# Required work
Please put every line of the data below into a numbered list, leaving out the blank lines.

[Begin]

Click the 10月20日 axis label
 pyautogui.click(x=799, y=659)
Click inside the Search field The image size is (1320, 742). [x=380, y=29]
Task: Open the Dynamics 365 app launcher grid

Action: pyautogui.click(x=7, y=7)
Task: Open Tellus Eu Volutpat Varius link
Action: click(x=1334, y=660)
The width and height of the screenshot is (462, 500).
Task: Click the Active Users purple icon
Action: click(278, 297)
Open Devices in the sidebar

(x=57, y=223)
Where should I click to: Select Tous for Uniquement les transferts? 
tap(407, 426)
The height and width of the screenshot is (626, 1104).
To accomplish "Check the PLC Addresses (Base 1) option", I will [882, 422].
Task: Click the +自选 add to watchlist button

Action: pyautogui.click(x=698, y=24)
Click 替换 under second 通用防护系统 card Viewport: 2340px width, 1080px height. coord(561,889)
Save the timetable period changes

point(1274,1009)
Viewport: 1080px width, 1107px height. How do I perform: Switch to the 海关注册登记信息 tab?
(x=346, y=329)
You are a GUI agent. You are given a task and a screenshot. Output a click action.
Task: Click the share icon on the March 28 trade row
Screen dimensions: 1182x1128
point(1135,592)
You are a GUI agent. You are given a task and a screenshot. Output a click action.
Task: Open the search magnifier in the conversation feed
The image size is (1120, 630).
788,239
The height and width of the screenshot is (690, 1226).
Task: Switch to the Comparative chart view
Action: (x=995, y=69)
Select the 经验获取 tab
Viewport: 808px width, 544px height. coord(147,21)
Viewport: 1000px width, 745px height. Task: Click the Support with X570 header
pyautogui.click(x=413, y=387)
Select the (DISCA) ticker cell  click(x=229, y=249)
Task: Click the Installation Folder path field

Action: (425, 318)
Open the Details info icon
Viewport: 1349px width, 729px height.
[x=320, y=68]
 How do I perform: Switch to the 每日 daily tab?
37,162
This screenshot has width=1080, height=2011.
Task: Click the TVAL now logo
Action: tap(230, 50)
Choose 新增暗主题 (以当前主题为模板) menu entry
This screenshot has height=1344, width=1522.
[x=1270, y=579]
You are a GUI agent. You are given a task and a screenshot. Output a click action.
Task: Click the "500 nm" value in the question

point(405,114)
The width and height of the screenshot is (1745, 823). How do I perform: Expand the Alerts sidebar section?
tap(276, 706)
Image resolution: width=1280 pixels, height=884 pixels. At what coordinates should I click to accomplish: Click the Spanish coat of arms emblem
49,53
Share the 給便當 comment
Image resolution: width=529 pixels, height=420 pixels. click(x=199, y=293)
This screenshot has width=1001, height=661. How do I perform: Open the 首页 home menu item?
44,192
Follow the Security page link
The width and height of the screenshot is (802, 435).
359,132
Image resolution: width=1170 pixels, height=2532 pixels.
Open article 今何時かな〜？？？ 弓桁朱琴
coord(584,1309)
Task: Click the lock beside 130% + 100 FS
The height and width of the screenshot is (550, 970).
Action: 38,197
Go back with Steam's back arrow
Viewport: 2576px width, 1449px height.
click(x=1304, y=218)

[End]

# Full solution
1. Click the 10月20日 axis label
2.  pyautogui.click(x=799, y=659)
3. Click inside the Search field The image size is (1320, 742). [x=380, y=29]
4. Task: Open the Dynamics 365 app launcher grid
5. Action: pyautogui.click(x=7, y=7)
6. Task: Open Tellus Eu Volutpat Varius link
7. Action: click(x=1334, y=660)
8. The width and height of the screenshot is (462, 500).
9. Task: Click the Active Users purple icon
10. Action: click(278, 297)
11. Open Devices in the sidebar
12. (x=57, y=223)
13. Where should I click to: Select Tous for Uniquement les transferts? 
14. tap(407, 426)
15. The height and width of the screenshot is (626, 1104).
16. To accomplish "Check the PLC Addresses (Base 1) option", I will [882, 422].
17. Task: Click the +自选 add to watchlist button
18. Action: pyautogui.click(x=698, y=24)
19. Click 替换 under second 通用防护系统 card Viewport: 2340px width, 1080px height. coord(561,889)
20. Save the timetable period changes
21. point(1274,1009)
22. Viewport: 1080px width, 1107px height. How do I perform: Switch to the 海关注册登记信息 tab?
23. (x=346, y=329)
24. You are a GUI agent. You are given a task and a screenshot. Output a click action.
25. Task: Click the share icon on the March 28 trade row
26. Screen dimensions: 1182x1128
27. point(1135,592)
28. You are a GUI agent. You are given a task and a screenshot. Output a click action.
29. Task: Open the search magnifier in the conversation feed
30. The image size is (1120, 630).
31. 788,239
32. The height and width of the screenshot is (690, 1226).
33. Task: Switch to the Comparative chart view
34. Action: (x=995, y=69)
35. Select the 经验获取 tab
36. Viewport: 808px width, 544px height. coord(147,21)
37. Viewport: 1000px width, 745px height. Task: Click the Support with X570 header
38. pyautogui.click(x=413, y=387)
39. Select the (DISCA) ticker cell  click(x=229, y=249)
40. Task: Click the Installation Folder path field
41. Action: (425, 318)
42. Open the Details info icon
43. Viewport: 1349px width, 729px height.
44. [x=320, y=68]
45.  How do I perform: Switch to the 每日 daily tab?
46. 37,162
47. This screenshot has width=1080, height=2011.
48. Task: Click the TVAL now logo
49. Action: tap(230, 50)
50. Choose 新增暗主题 (以当前主题为模板) menu entry
51. This screenshot has height=1344, width=1522.
52. [x=1270, y=579]
53. You are a GUI agent. You are given a task and a screenshot. Output a click action.
54. Task: Click the "500 nm" value in the question
55. point(405,114)
56. The width and height of the screenshot is (1745, 823). How do I perform: Expand the Alerts sidebar section?
57. tap(276, 706)
58. Image resolution: width=1280 pixels, height=884 pixels. At what coordinates should I click to accomplish: Click the Spanish coat of arms emblem
59. 49,53
60. Share the 給便當 comment
61. Image resolution: width=529 pixels, height=420 pixels. click(x=199, y=293)
62. This screenshot has width=1001, height=661. How do I perform: Open the 首页 home menu item?
63. 44,192
64. Follow the Security page link
65. The width and height of the screenshot is (802, 435).
66. 359,132
67. Image resolution: width=1170 pixels, height=2532 pixels.
68. Open article 今何時かな〜？？？ 弓桁朱琴
69. coord(584,1309)
70. Task: Click the lock beside 130% + 100 FS
71. The height and width of the screenshot is (550, 970).
72. Action: 38,197
73. Go back with Steam's back arrow
74. Viewport: 2576px width, 1449px height.
75. click(x=1304, y=218)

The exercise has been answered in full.